Im Zentrum dieser Verkündigung steht nach wie vor unser „Lieblingsmensch“ - auch das ein Hit des zu Ende gehenden Jahres. „Fragst du wer er ist, er heißt Jesus Christ“, singt Martin Luther. Er begegnet dir dort, wo Liebe konkret wird. Ein Musical hat bei uns in diesem Jahr mit viel Freude vom Ereignis der Liebe gesungen.

Jesus Christus -  das ist das Synonym für fleischgewordene Liebe, und davon kann uns nun wirklich nichts, aber auch gar nichts, scheiden.
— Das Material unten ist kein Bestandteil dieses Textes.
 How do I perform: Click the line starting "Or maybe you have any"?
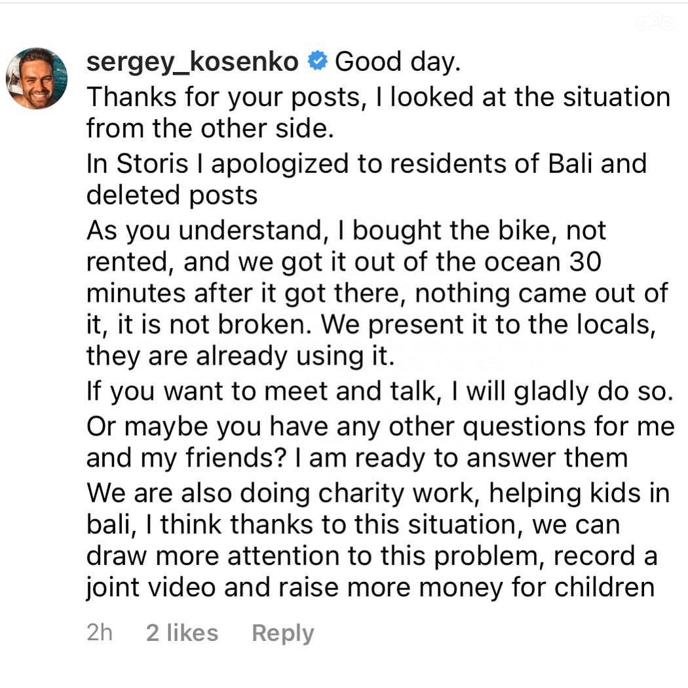pos(380,427)
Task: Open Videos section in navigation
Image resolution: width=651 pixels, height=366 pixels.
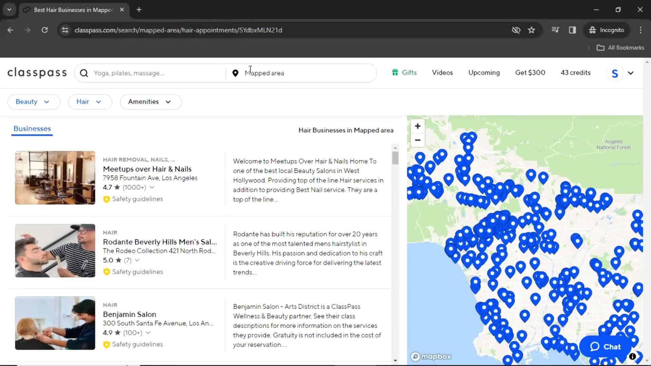Action: [x=442, y=73]
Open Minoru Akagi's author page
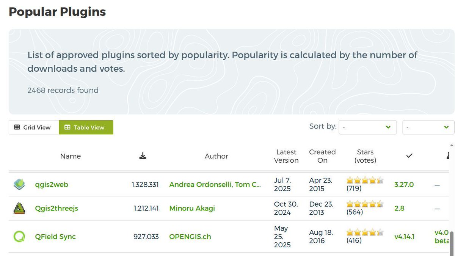The height and width of the screenshot is (256, 455). pyautogui.click(x=192, y=208)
Für den Jahreswechsel 2015/2016 singt uns dazu der Apostel Paulus ein Liebeslied, anzustimmen, wenn das Schicksal schlägt, wenn der Tod bedrohlich nahe kommt. Ein Lied für Zeiten, in denen sich Gräben auftun und neue Menschen und Mächte die Weltbühne betreten. Am Ende eines langen Abschnitts im Römerbrief singt Paulus ein großes Lied von der Liebe Gottes.. Er tut es, obwohl er Dinge erlebt hat, die an der Liebe Gottes zweifeln lassen. Von Menschen verfolgt, von Stürmen und Erdbeben in Todesgefahr gebracht, könnte er von ganz anderen Dingen ein Lied singen: von Trübsal, Angst, Verfolgung, Hunger, öffentlicher Bloßstellung, von Gefahr und mörderischen Waffen. Er sieht diese Tiefen des Lebens und verarbeitet sie. Er kennt die Arena, in der damals der Kampf auf Leben und Tod stattfand, und er kennt sie nicht nur als Zuschauer.  
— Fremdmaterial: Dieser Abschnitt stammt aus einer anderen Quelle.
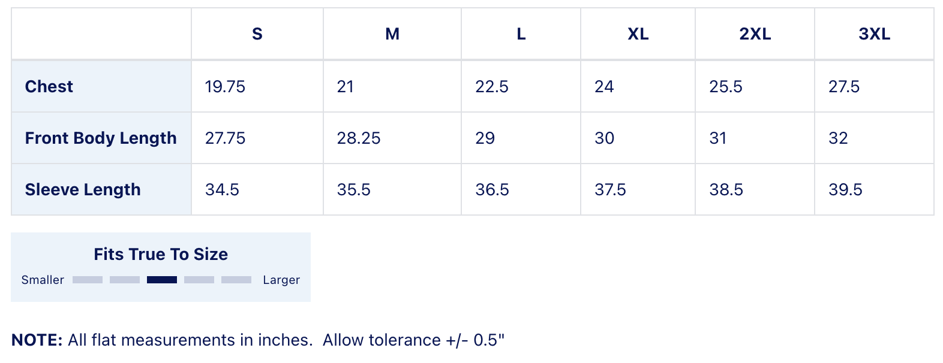Click the Fits True To Size heading
Viewport: 943px width, 363px height.
point(161,254)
Mit offenen Augen in zerstörten Städten, im Angesicht von Menschen und Mächten, die alles andere als harmlos sind, singt der Apostel sein Lied vom wahren Mensch.
Er singt es für die Toten von German Wings, die Terroropfer von Paris und die millionenfache Zahl all der namenlosen Opfer der Kriege im Nahen Osten und in Afrika, von denen niemand berichtet.
In der Mitte dieses Liedes steht der Schmerz Gottes: Der eigene Sohn, das eigene Leben, gestorben, so wie Menschen immer noch elend sterben: Opfer von religiösem Fanatismus, von Krankheit und Unfall. Doch solange dieses Lied ertönt gibt es noch Hoffnung.
Dieses Lied will überall gesungen werden, in Freude und Leid. Bei Beerdigungen in unserer Gemeinde kam es genauso vor wie bei Hochzeiten.  Denn was immer auch kommt, nichts wird uns von der Liebe Gottes trennen. Wie immer auch 2016 klingen wird, die Melodie eines Liebesliedes wird dabei sein.